** What this task involves **
Tell how many lines in the data below include the word "class". The answer is the number only.

———

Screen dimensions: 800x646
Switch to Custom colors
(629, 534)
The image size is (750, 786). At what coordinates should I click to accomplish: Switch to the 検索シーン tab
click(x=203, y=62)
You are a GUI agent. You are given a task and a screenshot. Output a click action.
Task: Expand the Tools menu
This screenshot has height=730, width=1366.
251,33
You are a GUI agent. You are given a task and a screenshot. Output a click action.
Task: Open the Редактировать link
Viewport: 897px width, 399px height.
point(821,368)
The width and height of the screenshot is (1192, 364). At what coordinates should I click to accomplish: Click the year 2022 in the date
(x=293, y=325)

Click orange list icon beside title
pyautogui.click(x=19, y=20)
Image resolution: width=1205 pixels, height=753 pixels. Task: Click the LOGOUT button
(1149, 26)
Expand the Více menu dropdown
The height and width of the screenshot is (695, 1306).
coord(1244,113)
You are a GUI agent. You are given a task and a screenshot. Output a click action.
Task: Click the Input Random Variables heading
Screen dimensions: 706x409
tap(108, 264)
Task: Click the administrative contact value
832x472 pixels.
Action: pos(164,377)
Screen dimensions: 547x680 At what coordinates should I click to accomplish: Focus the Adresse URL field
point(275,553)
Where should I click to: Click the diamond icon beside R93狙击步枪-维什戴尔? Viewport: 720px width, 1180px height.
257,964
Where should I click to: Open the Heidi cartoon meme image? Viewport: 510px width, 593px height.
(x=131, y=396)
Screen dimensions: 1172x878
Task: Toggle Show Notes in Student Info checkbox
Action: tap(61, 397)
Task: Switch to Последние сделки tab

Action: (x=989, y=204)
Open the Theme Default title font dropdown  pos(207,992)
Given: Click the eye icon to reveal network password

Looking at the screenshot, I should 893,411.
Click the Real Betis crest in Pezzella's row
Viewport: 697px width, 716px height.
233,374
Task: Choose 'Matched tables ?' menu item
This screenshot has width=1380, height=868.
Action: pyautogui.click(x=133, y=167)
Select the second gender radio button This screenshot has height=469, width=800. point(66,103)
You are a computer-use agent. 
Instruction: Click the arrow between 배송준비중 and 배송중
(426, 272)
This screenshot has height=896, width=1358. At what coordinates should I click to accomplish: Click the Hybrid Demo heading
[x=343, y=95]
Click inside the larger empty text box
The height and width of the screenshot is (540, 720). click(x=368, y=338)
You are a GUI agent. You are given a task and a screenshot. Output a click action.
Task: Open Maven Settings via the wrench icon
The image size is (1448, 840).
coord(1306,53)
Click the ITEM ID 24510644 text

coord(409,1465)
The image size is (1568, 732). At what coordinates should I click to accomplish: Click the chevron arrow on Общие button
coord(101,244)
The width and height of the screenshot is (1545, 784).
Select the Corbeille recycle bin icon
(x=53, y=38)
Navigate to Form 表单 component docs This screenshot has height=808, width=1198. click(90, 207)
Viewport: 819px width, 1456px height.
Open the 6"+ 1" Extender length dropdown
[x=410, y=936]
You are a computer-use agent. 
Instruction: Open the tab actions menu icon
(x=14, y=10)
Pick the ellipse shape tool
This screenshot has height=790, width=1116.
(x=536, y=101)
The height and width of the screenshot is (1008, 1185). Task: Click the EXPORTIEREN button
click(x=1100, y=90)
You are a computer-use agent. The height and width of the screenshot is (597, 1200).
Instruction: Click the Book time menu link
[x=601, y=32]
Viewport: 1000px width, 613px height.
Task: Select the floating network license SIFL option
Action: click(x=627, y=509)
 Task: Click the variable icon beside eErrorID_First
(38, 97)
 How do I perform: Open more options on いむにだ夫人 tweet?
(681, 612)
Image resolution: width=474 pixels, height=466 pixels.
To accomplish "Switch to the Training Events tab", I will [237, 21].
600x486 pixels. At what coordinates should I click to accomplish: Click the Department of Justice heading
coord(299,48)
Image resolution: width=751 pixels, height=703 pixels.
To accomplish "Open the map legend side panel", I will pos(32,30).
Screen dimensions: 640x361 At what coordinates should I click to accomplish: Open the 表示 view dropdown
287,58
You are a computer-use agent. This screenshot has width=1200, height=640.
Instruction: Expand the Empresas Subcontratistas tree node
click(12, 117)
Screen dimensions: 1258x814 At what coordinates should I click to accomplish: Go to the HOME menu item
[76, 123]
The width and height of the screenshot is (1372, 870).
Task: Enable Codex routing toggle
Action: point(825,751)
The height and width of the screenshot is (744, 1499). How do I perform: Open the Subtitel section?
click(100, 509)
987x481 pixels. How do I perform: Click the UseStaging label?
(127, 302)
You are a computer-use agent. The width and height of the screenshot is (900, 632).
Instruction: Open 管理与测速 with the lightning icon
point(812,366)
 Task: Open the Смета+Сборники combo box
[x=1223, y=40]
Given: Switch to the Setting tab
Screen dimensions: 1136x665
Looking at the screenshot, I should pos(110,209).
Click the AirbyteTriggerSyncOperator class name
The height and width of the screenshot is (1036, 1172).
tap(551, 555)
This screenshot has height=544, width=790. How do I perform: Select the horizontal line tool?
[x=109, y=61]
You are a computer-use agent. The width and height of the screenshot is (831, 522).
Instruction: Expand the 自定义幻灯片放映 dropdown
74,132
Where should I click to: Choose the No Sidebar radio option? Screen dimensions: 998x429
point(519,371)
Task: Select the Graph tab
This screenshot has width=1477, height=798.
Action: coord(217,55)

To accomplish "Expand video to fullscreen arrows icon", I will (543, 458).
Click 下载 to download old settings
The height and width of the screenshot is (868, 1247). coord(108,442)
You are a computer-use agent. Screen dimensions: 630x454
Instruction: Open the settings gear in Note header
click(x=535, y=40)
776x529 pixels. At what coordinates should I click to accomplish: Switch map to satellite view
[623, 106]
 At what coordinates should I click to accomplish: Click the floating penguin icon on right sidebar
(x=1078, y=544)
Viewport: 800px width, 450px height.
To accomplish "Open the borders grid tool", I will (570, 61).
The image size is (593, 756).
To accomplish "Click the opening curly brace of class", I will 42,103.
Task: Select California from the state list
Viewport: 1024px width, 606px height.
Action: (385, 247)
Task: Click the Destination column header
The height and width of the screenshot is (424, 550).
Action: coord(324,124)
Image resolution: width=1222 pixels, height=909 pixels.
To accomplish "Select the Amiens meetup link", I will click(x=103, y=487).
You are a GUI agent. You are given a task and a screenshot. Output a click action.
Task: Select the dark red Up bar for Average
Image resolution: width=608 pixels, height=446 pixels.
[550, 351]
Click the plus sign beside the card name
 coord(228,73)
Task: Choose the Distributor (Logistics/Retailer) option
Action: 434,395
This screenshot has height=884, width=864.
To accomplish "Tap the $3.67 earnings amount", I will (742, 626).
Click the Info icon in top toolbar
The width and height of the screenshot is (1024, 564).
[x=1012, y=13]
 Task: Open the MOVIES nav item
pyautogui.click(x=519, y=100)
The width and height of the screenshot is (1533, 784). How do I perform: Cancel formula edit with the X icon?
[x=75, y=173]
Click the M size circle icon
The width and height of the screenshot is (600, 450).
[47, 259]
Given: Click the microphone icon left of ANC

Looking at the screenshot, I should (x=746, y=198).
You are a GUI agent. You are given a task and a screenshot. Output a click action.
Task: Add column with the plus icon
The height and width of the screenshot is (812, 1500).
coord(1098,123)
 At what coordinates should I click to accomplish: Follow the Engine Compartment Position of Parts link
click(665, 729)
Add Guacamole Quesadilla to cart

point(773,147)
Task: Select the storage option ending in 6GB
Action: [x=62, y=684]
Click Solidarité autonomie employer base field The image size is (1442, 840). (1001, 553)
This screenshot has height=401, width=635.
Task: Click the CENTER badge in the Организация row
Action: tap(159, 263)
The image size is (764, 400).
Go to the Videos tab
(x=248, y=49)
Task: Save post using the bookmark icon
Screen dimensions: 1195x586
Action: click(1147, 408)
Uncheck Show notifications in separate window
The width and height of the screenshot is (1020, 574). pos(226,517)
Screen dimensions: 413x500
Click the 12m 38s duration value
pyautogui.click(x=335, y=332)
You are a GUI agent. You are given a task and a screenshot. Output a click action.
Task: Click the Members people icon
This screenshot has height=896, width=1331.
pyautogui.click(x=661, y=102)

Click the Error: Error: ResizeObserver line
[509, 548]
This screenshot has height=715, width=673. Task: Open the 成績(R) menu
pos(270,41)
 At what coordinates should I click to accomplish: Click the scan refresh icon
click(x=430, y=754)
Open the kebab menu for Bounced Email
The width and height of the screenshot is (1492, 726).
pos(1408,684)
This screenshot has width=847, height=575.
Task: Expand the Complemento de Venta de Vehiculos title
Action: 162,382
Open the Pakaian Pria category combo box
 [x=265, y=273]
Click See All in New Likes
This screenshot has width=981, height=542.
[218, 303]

———

** Exercise result **
2